=== LISTED ENTRIES ===

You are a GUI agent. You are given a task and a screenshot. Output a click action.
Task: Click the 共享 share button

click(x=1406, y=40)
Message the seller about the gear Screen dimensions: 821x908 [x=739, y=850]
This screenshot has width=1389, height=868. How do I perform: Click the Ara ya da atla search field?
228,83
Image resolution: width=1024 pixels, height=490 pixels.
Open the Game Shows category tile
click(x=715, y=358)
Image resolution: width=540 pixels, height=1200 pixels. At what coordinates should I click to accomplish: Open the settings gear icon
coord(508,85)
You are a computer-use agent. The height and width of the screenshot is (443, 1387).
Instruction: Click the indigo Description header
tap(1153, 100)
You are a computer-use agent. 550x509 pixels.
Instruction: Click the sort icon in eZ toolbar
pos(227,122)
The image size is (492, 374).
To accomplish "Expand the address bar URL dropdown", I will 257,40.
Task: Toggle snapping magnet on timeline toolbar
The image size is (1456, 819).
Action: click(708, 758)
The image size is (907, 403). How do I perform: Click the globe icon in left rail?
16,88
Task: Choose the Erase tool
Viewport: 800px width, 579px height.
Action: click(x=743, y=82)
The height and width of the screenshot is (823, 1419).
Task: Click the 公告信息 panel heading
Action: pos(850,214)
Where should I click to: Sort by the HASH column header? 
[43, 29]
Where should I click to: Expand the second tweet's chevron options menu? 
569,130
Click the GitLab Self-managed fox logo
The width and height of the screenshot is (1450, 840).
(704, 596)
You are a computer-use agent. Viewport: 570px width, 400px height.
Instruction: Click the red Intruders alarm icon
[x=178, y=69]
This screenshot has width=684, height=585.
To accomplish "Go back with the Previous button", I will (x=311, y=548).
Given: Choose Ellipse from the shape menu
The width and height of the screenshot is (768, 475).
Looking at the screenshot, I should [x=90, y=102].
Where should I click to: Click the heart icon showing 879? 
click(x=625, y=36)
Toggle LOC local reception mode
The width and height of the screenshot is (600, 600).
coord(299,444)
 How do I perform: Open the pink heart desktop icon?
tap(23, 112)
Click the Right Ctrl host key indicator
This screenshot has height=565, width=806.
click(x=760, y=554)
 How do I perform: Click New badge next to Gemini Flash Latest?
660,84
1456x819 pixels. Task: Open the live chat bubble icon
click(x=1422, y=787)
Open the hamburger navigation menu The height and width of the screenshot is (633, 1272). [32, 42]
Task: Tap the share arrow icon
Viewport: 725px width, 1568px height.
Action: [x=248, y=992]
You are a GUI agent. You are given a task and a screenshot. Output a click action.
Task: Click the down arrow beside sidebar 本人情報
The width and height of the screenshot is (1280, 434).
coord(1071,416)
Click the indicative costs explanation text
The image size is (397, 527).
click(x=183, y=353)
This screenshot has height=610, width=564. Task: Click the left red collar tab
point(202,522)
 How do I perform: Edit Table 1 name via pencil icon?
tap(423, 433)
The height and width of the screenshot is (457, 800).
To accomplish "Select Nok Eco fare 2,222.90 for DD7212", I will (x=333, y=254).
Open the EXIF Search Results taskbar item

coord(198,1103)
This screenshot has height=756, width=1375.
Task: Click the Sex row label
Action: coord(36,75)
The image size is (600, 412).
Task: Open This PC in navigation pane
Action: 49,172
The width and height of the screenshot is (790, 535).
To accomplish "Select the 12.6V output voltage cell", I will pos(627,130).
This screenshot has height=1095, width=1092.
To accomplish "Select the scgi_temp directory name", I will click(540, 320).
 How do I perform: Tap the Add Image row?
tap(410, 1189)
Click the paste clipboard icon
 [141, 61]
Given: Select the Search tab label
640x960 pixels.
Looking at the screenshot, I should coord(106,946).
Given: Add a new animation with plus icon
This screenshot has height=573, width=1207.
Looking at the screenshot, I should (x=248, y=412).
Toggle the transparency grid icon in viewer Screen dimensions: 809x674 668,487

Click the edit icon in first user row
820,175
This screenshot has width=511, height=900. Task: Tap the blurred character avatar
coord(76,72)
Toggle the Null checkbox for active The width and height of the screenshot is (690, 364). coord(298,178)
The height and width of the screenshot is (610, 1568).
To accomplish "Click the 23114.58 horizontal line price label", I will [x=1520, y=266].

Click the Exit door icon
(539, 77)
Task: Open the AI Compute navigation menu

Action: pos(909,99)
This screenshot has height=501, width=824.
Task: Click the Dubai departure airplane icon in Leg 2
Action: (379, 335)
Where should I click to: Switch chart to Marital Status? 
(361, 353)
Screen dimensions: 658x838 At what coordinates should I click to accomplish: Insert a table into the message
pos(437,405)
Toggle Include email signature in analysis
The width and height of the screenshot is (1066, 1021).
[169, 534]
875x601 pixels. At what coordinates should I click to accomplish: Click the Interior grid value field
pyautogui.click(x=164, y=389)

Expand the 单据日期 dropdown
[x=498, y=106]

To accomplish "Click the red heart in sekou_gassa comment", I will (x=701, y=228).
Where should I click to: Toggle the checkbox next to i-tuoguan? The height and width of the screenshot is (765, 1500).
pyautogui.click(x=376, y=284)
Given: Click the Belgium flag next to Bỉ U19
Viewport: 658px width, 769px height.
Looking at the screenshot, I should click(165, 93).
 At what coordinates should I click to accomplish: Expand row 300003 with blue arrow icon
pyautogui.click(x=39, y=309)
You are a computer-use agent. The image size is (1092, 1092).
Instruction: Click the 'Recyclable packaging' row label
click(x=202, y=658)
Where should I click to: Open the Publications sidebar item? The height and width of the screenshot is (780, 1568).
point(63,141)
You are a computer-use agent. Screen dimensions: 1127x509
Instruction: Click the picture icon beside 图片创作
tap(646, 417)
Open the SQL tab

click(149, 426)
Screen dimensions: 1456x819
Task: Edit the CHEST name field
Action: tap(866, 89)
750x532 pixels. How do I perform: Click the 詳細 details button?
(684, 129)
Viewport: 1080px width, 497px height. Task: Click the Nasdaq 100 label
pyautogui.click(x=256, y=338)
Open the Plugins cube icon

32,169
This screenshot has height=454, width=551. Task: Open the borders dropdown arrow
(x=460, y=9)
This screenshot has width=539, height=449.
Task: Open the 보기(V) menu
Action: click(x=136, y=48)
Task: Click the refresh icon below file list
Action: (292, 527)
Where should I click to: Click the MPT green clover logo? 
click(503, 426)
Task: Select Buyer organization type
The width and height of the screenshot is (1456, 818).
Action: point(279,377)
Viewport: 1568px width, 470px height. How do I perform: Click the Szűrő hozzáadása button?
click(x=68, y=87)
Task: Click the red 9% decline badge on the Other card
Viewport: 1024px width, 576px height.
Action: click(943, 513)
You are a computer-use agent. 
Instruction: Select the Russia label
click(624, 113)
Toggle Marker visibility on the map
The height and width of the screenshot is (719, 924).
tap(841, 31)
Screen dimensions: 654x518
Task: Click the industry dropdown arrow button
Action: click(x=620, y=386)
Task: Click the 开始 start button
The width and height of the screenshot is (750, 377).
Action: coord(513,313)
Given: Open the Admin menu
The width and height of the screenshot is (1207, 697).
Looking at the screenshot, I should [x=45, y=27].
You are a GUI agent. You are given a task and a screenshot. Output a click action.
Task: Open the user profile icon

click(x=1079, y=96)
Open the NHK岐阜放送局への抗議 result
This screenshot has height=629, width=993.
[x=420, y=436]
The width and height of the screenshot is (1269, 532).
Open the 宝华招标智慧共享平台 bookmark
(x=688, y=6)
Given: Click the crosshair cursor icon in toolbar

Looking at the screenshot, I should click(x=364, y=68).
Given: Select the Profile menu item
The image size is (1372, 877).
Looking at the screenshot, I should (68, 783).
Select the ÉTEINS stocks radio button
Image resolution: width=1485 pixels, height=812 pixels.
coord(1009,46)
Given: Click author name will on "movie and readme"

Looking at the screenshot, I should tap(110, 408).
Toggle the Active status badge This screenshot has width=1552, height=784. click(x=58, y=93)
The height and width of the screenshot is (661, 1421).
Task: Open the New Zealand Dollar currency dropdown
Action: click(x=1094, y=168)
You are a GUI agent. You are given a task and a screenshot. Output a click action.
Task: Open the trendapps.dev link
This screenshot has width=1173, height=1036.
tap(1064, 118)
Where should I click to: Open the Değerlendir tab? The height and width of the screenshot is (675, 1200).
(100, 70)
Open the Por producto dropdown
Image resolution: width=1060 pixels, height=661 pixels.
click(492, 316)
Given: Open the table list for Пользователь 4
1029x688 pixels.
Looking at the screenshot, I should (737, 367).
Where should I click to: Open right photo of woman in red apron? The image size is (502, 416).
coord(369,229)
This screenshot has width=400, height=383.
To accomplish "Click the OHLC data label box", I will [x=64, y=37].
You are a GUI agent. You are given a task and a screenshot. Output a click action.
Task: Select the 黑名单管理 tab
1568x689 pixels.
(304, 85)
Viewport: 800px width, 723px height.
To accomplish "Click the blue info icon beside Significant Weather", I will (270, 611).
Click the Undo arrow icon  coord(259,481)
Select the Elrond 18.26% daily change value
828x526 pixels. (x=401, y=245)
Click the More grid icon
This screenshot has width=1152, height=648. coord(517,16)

===

From the first line of the listing above to the line that contains "Image resolution: width=1024", inclusive, restate every line word for word. Nothing else belongs in the answer.

• _WRITTEN ANSWER_
You are a GUI agent. You are given a task and a screenshot. Output a click action.
Task: Click the 共享 share button

click(x=1406, y=40)
Message the seller about the gear Screen dimensions: 821x908 [x=739, y=850]
This screenshot has width=1389, height=868. How do I perform: Click the Ara ya da atla search field?
228,83
Image resolution: width=1024 pixels, height=490 pixels.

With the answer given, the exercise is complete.